**Stored items**
----

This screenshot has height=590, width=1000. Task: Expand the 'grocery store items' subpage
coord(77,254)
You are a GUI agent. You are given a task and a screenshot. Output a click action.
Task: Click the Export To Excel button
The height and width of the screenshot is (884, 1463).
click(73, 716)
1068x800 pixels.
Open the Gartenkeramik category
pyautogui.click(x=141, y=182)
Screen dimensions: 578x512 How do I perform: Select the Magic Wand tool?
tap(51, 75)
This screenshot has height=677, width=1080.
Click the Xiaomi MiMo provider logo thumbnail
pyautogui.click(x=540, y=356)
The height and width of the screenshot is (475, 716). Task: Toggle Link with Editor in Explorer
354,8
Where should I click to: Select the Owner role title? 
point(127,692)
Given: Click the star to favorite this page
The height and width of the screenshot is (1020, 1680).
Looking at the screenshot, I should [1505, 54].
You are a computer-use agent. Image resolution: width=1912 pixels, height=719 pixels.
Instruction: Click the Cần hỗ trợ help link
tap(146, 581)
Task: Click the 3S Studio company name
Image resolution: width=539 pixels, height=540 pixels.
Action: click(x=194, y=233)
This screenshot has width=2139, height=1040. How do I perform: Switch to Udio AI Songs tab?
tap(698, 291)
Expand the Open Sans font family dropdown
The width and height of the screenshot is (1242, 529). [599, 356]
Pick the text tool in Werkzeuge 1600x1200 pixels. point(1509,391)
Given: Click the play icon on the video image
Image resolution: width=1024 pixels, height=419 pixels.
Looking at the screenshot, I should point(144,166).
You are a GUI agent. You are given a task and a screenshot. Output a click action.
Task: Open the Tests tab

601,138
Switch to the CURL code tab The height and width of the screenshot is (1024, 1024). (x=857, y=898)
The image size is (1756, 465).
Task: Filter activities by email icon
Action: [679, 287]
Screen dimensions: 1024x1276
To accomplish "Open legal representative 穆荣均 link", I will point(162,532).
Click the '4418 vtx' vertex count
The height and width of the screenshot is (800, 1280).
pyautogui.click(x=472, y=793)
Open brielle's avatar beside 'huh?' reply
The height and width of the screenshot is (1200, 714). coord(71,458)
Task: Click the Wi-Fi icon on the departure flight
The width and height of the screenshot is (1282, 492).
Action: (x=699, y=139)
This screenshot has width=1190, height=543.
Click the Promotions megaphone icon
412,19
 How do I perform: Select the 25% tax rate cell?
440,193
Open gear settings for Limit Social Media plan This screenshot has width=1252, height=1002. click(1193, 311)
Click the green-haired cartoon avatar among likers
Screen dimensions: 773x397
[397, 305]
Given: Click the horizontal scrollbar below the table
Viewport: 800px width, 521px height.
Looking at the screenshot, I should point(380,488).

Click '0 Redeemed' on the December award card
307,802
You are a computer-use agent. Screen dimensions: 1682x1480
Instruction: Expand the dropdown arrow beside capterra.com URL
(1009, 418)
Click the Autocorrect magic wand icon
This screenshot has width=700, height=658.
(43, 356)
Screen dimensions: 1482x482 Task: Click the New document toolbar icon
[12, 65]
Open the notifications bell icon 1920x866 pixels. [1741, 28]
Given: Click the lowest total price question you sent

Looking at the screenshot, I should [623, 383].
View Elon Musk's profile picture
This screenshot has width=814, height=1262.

----

**Exercise prompt**
From the records above, copy each line in which the string "computer" occurs.

**Solution for this exercise**
You are a computer-use agent. Image resolution: width=1912 pixels, height=719 pixels.
You are a computer-use agent. Screen dimensions: 1682x1480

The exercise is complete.